Monday April 15, 2013 Written by Published in Technology

New equipment designed to deliver faster broadband to the Cook Islands will be fully installed this week.

Two transmitters have been installed on Rarotonga, with more to come. Installation and testing of the new transmitters is expected to be completed early this week.

The Cook Islands is the first place in the world to install the equipment, which will eventually help provide high-speed internet everywhere in the Cooks through service provider O3b.

O3b, which Telecom signed up to in June 2010, aims to provide internet to the “other three billion” people worldwide who can’t connect to fibre optic cable.

Technicians from Telecom and New Zealand-based company Kordia have been working at Telecom’s Aroa site since March 18 to install the transmitters, which will improve internet speed and by linking to satellites that are only 8,000km above the earth – a quarter of the distance of Telecom’s current satellites.

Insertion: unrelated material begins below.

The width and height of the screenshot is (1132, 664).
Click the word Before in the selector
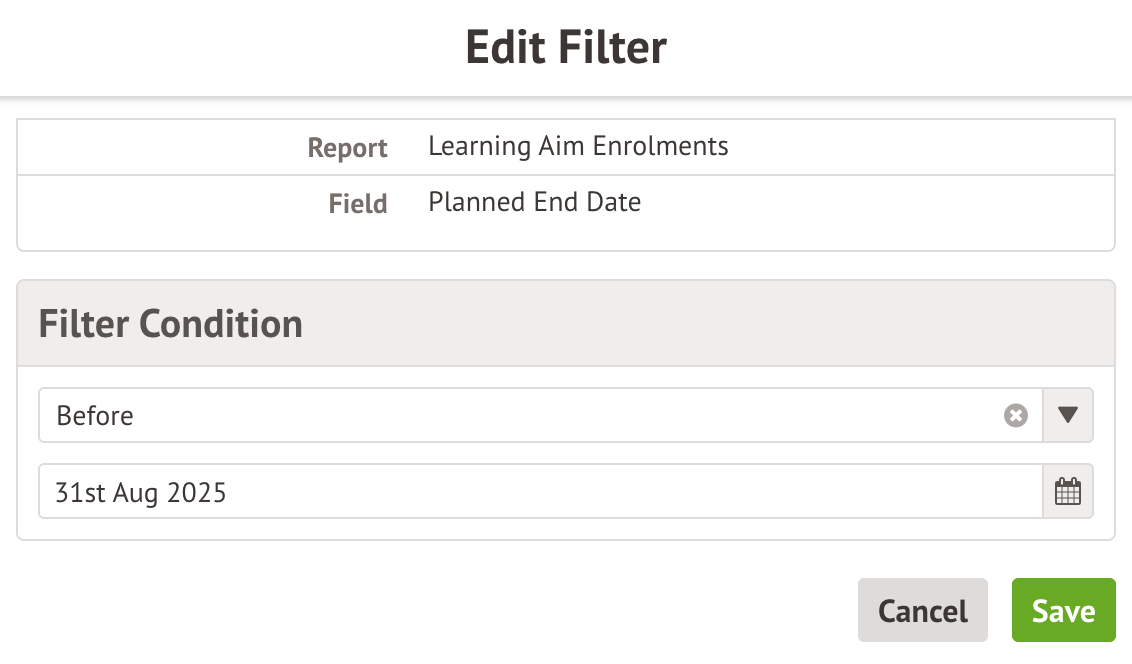coord(95,416)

The shorter distance means the satellite signal can reach the earth more quickly.

O3b will be launching four satellites on June 24, followed by another four in September.

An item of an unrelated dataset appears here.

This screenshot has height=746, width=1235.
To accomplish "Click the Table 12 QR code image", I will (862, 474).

O3b manager of customer fulfilment and service delivery, Abdoulaye Sagnane has flown in from the Netherlands to oversee the tests.

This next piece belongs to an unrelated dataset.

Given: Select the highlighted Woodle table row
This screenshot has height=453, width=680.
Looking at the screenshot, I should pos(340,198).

“I came to look at it and make sure everything has come to hand.”

Sagane said the installation of the terminal has been very successful and technicians are finalising the last details.

There are several stages of testing. Technicians are currently testing the mechanical assembly of the equipment before the satellites are in orbit. There will be another testing phase in July, lasting three or four weeks, following the launch of the first four satellites.

“We’re going to push the system and see how it responds. (During that time) service delivery isn’t going to be as optimal – it’s going to be a bit limited compared to what we’ll be offering in the future,” said Sagnane.

Sagnane said the initial launch was originally planned for late May, but has been delayed because rocket-launching company Arianespace, based in French Guyana, had more urgent projects to complete in May. Each rocket can only carry four satellites at a time, so they must be launched in batches.

He said once all eight satellites are in orbit, Telecom customers will notice big improvements in internet speed.

“We know it’s going to change a lot about people’s experience. People in remote areas will have access to high-speed internet.”

The equipment will be linked to a ‘gateway teleport’ – a place where the signals from different connection providers come together – in Hawaii. O3b also has gateways in Peru, Greece, and Australia.